Dopo anni di battaglie per affermare la propria legittimità e credibilità agli occhi della comunità internazionale – e dopo un primo periodo in cui le sue attività si sono concentrate prevalentemente sull’Africa, attirandosi accuse di doppiopesismo e selettività – la CPI ha recentemente dimostrato la volontà di affermare una giustizia internazionale realmente universale.

È proprio in questa fase cruciale, non solo per la giustizia internazionale, ma anche per l’ordine giuridico internazionale basato sullo Stato di diritto – messo alla prova dai conflitti in Ucraina e Gaza e dall’ascesa di politiche sovraniste e nazionaliste – che la posizione italiana appare particolarmente dissonante rispetto alla sua storia di sostegno alla CPI.

Ma non solo.
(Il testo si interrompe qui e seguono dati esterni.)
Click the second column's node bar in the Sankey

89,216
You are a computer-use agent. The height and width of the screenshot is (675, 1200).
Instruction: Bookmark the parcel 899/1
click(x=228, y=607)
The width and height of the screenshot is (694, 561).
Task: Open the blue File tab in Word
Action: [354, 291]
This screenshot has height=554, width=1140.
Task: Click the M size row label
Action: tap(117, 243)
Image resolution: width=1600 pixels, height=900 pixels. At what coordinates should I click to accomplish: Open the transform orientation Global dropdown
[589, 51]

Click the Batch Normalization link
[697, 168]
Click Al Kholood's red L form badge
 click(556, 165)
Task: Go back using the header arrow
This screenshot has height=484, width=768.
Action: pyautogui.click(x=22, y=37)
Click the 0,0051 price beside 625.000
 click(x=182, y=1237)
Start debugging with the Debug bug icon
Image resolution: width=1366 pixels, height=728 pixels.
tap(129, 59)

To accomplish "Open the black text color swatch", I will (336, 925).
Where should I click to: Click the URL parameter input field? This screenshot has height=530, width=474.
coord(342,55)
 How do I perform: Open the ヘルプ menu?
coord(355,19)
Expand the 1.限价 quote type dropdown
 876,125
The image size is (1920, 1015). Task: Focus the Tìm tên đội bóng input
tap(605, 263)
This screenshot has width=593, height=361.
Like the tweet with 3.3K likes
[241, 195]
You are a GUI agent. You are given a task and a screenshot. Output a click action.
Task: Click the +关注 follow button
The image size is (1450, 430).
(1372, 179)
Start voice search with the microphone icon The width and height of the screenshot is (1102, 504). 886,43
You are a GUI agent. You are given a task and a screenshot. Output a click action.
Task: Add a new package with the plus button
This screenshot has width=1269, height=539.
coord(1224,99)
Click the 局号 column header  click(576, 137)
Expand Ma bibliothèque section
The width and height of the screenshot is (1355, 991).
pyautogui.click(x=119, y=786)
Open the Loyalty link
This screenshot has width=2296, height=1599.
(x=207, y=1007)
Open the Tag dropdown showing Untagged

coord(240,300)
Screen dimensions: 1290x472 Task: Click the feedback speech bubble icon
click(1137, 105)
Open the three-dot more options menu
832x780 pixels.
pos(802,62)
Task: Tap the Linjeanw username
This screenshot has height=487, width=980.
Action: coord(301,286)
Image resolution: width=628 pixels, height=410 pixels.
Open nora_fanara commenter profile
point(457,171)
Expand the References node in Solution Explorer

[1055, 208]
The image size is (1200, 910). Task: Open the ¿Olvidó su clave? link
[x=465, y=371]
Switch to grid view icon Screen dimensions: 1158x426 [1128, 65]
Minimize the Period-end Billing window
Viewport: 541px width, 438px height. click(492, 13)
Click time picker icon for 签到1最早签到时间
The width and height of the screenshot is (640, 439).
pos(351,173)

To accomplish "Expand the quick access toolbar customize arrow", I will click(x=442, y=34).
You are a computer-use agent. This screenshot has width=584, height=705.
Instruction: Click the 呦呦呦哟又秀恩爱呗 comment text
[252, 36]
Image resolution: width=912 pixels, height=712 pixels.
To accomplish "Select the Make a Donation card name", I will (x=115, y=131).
La pretesa sovranità nazionale – per quanto sia discutibile che possa essere invocata per giustificare il mancato rispetto di obblighi internazionali che l’Italia ha liberamente sottoscritto – finisce per essere utilizzata unicamente per tutelare, seppur indirettamente, un criminale di guerra.

Senza alcun beneficio concreto per la tutela degli interessi nazionali, se non quello di lasciare un ricercato a piede libero, la battaglia ideologica contro la giustizia internazionale si svuota di qualsiasi giustificazione in linea di principio, riducendosi ad uno scontro ideologico insostenibile in nome di una quantomai opaca e arbitraria ragione di Stato, che tutto piega al proprio volere.

Una visione, questa, che entrerebbe in aperto contrasto con i valori fondanti della giustizia internazionale: la prevalenza del diritto sul potere, la responsabilità della politica di fronte alla legge e la supremazia dei diritti umani sulla forza. Principi che hanno ispirato la promessa di giustizia universale alla base dello Statuto della Corte penale internazionale, che a Roma ha visto la sua luce e che ora a Roma corre il rischio di essere dimenticata.